Bagaimana dengan keadaan sosial-ekonomi masyarakat di Provinsi NTB secara umum? Berdasarkan data yang telah dirilis oleh Badan Pusat Statistik (BPS) 2018, diketahui bahwa Indeks Pembangunan Manusia (IPM) NTB menempati peringkat ke 29 dari 34 Provinsi di Indonesia. Meski masih tergolong rendah, IPM NTB masuk ke dalam 10 besar Provinsi yang mengalami pertumbuhan tercepat dalam kurun waktu tiga tahun terakhir yaitu: IPM tahun 2016 (65,81); IPM 2017 (66,58); dan 2018 (67,30). Adapun nilai dari IPM tersebut di ambil dari empat komponen yang meliputi: umur harapan hidup, harapan lama sekolah, rata-rata lama sekolah, dan pengeluaran perkapita.

Artinya, diakui bahwa peningkatan nilai IPM tersebut juga merupakan salah satu bukti nyata perhatian dan kinerja pemerintah dalam upaya pemerataan pembangunan melalui tiga sektor utama yaitu kesehatan, pendidikan dan ekonomi.

Ilustrasi – Pengangguran terdidik yang sedang mencari pekerjaan.
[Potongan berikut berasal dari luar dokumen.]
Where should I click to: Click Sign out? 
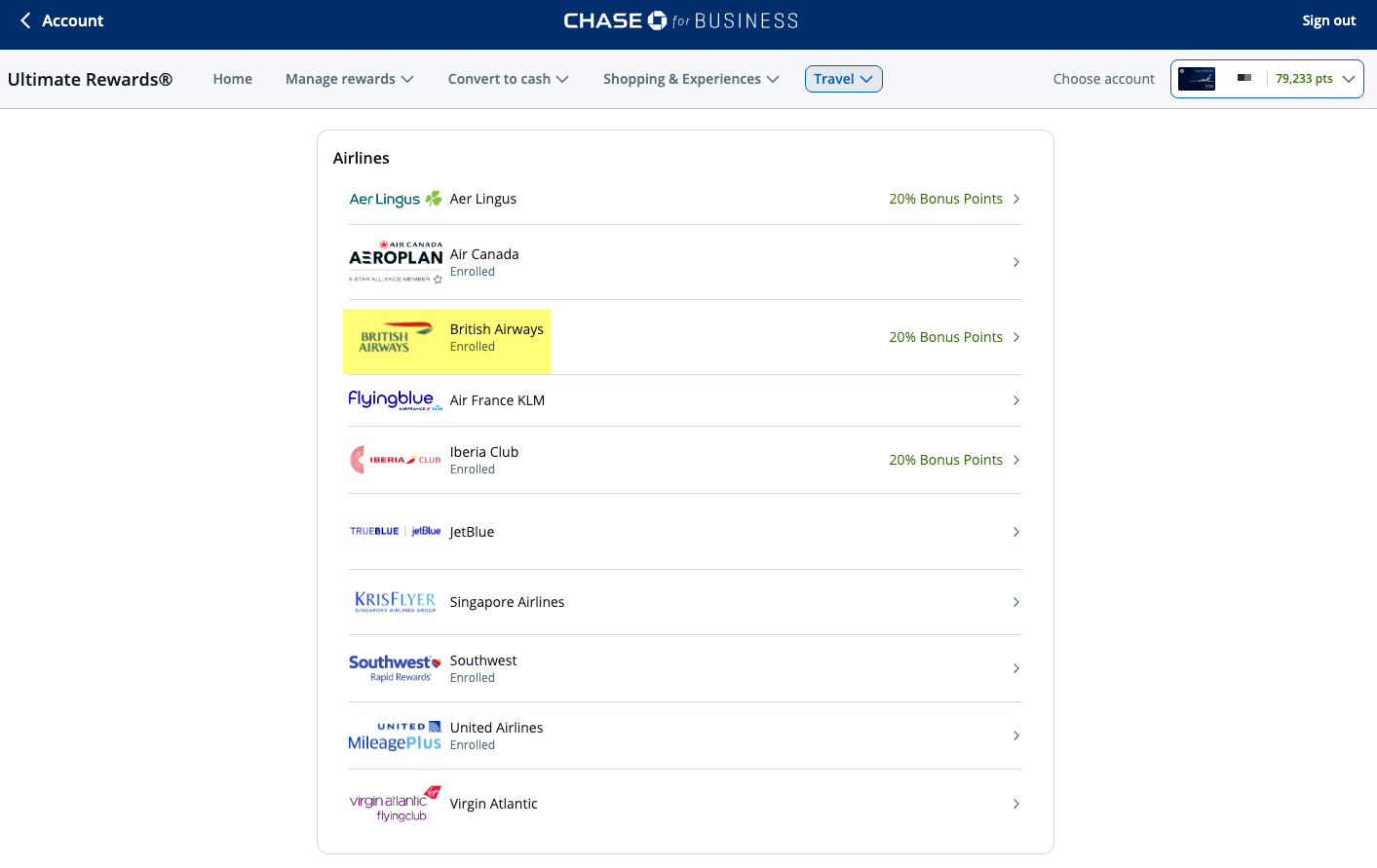(x=1328, y=19)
Meskipun tingkat harapan lama sekolah meningkat, namun masih banyak pekerjaan rumah lainnya yang harus diselesaikan. Salah satunya adalah kualitas lulusan dari para akademisi tersebut, dimana tingkat angka pengangguran terdidik relatif masih tinggi. Tahun 2018 tercatat bahwa jumlah Tingkat Pengangguran Terbuka (TPT) di NTB sebanyak 83.210 orang (telah mengalami penurunan sebanyak 14.014 orang dibandingkan tahun sebelumnya). TPT per Agustus 2018 sebesar 3,72 persen, namun data ini belum termasuk pencari kerja di Kabupaten Lombok Utara (hal ini disebabkan survei belum dapat dilaksanakan akibat bencana gempa bulan Agustus 2018). Jika dilihat dari tingkat pendidikan, TPT bagi lulusan diploma berada pada urutan paling tinggi sebesar 7,55 persen. Kemudian Sekolah Menengah Kejuruan (SMK) sebanyak 5,83 persen.

Setelah pemaparan fenomena dan penjelasan umum di atas, kita dapat mengetahui bahwa setidaknya dunia pendidikan kita perlu mendapatkan perhatian yang cukup serius. Tidak hanya pada skala lembaga pendidikan tingkat menengah, namun juga lembaga pendidikan tinggi. Peserta didik lembaga pendidikan tinggi sejatinya merupakan para agen perubahan (agent of change), namun sejauh mana upaya pemberdayaan yang dilakukan terhadap para agen ini?

Rencana Pembangunan Jangka Menengah Nasional (RPJMN) yang telah dicanangkan pemerintah tidak terlepas dari peran lembaga pendidikan dalam meningkatkan kualitas SDM. Seperti yang tertuang pada RPJMN 2010-2014 yang memliki capaian untuk “memantapkan penataan kembali NKRI, meningkatkan kualitas SDM, membangun kemampuan iptek, memperkuat daya saing perekonomian”; serta RPJMN 2015-2019 yang tengah kita jalani saat ini yaitu memiliki capaian untuk “memantapkan pembangunan secara menyeluruh dengan menekankan pembangunan keunggulan kompetitif perekonomian yang berbasis SDA yang tersedia, SDM yang berkualitas, serta berkemampuan iptek.”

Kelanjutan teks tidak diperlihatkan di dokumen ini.